Vida perra
JACINTO J. MARABEL
Lunes, 16 de enero 2023, 08:14
En lugar de vídeos de Tiktok, los adolescentes noventeros nos pasábamos libros. Uno de los más sobados era 'Sin noticias de Gurb', una sátira despiadada ... de la Barcelona preolímpica que continúa siendo un éxito editorial. Eduardo Mendoza, que acababa de publicar 'La ciudad de los prodigios', recuperó para Seix Barral el folletín de El País donde había trazado una crítica social demoledora a través de los ojos de un extraterrestre metamorforseado en Marta Sánchez.
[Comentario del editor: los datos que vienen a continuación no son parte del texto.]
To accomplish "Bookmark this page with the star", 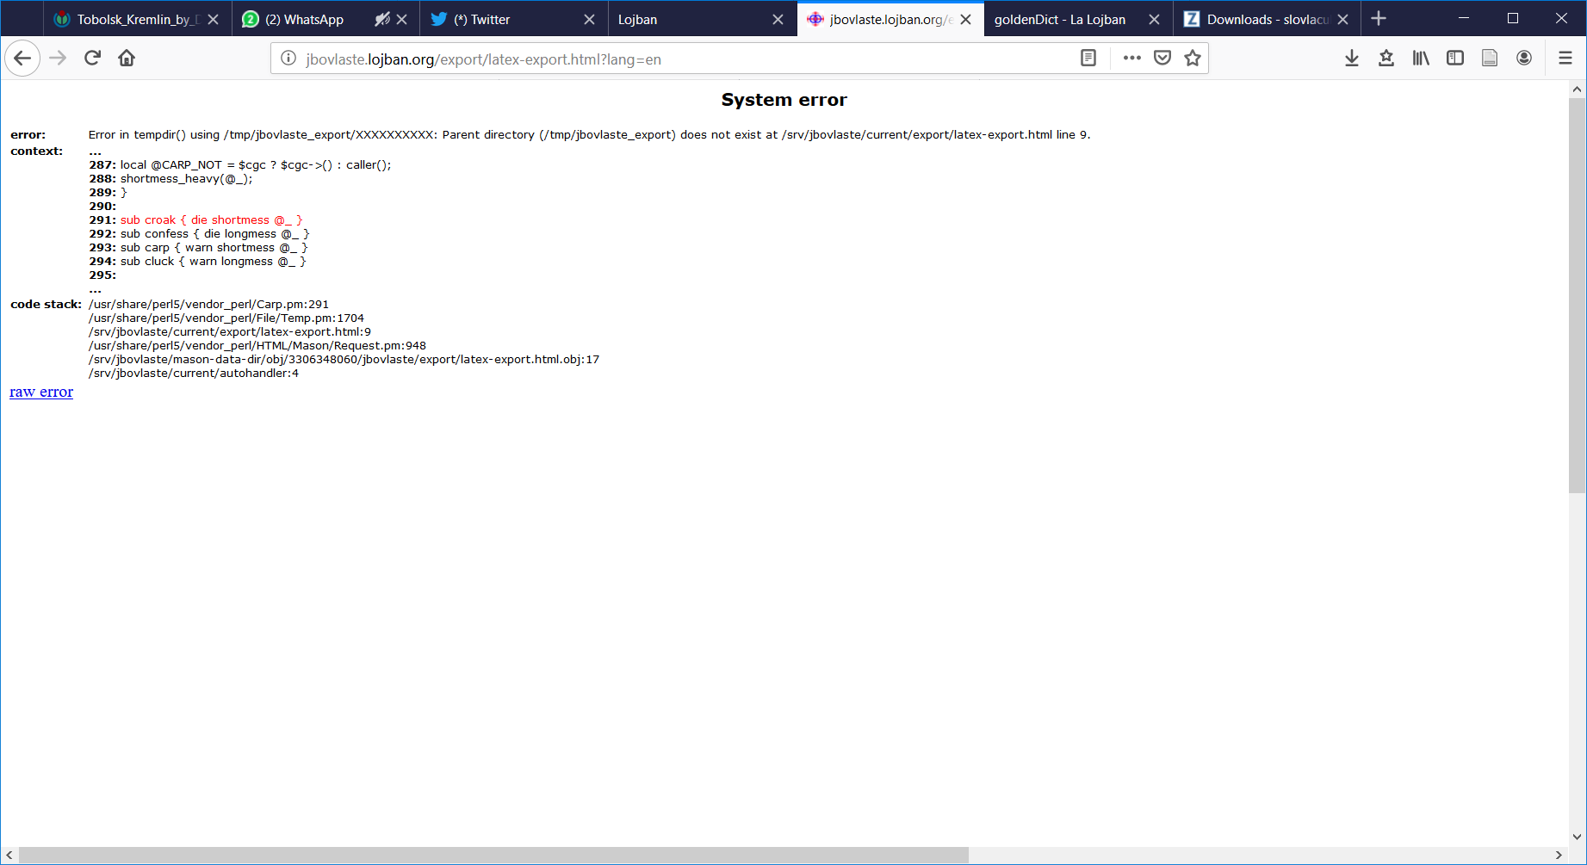I will tap(1193, 58).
Un disparate llevado al límite de lo absurdo que desnudaba algunas de nuestras carencias, junto a buena parte de las extravagancias que nos caracterizan.
Treinta años más tarde hemos superado con creces ese límite. Si Gurb regresara hoy a la Tierra adoptaría la apariencia de Rosalía y creería que los perros sojuzgan a los humanos, que se arrastran tras ellos recogiendo los excrementos. Algo así como ‘El planeta de los simios’ pero en canino. Y aunque en los años noventa se podía escribir libremente sobre esto, hoy resulta imposible ironizar sobre las mascotas o sus dueños sin ganarse la excomunión y una demanda judicial en toda regla. Nadie se atreve a decir lo que todos piensan: que las ciudades son de los perros, que deambulan felices por calles y plazas, dejando sus cositas por doquier.
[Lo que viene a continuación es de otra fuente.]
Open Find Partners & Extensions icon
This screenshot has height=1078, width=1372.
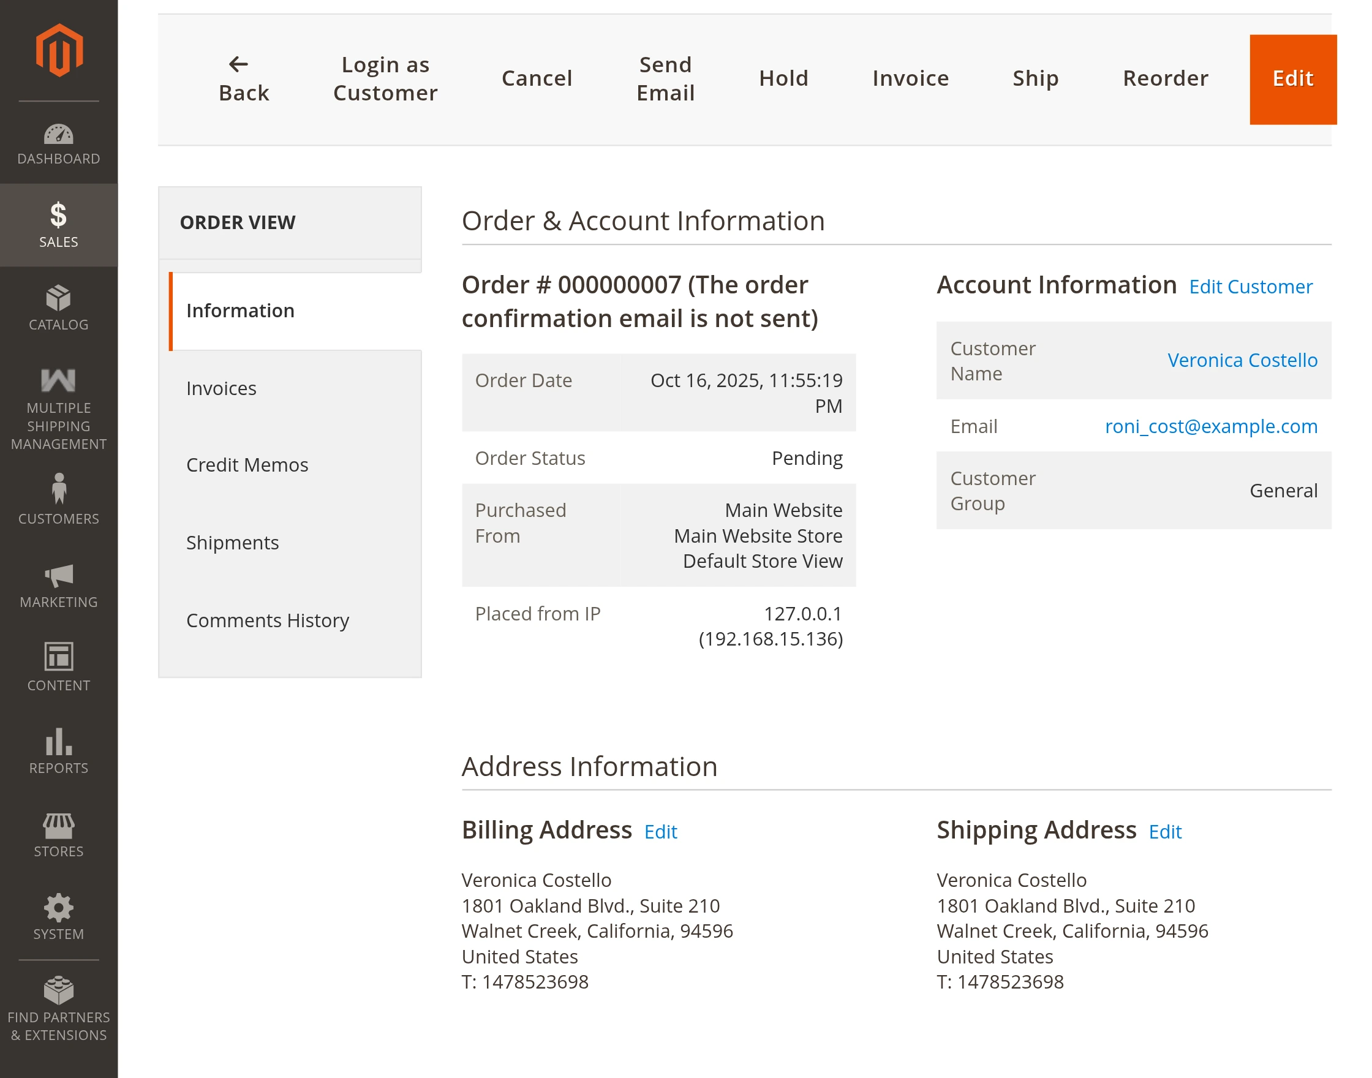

Así que, aún a riesgo de que me rayen el coche, sepa usted que los perros son los amos del mundo y los humanos nos limitamos a dar pábulo a sus caprichos. Y como cada vez hay menos niños, los ayuntamientos están convirtiendo los parques en recintos para el esparcimiento animal. Eso da siempre muchos votos.
Ocurre en mi barrio, donde antes se veían guarderías y ahora proliferan las peluquerías y tiendas de chuches para mascotas. No tenemos una mísera portería, ni una canasta, para que los críos jueguen a la pelota, pero en la parcela reservada desde hace años para levantar un colegio han construido un circuito de entrenamiento canino muy chulo, con toboganes, columpios, fuentes con agua fresquita y arbolitos de sombra, oiga. Es una gozada para los dueños de mascotas, que terminan de ver la última serie en Netflix y salen a fumarse el pitillo a las tres de la madrugada.
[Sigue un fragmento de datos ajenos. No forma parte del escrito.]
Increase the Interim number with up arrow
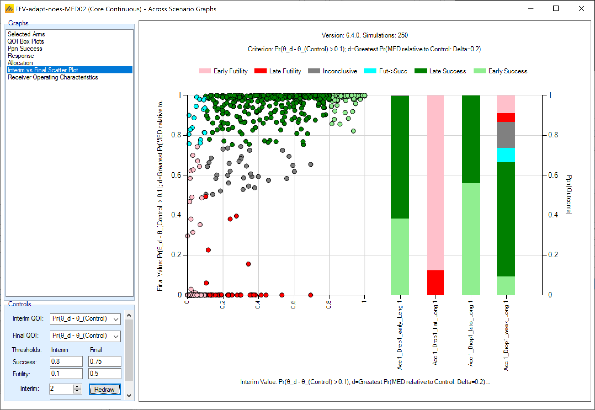Image resolution: width=595 pixels, height=410 pixels. [78, 387]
Y es un verdadero regalo para los sentidos asistir al espectáculo de decenas de perritos corriendo, ladrando y peleando en mitad de la noche, aturullados por los gritos de sus dueños, a diez metros del dormitorio donde descansa un bebé o un anciano enfermo. Si pías, te conviertes en un paria, un apestado. Como poco, te habrás ganado el sambenito de insensible, maltratador o canalla, aunque te hayas criado con lobos y seas socio fundador de diez oenegés de protección animal. Algunos vecinos de mi barrio llevan una vida muy perra y otros han tenido que vender sus pisos para comprarse una parcelita en el campo. Aseguran que aquello es mucho más natural, auténtico y, sobre todo, tranquilo. Porque la ciudad, lo diga Agamenón o su porquero, es de los perros.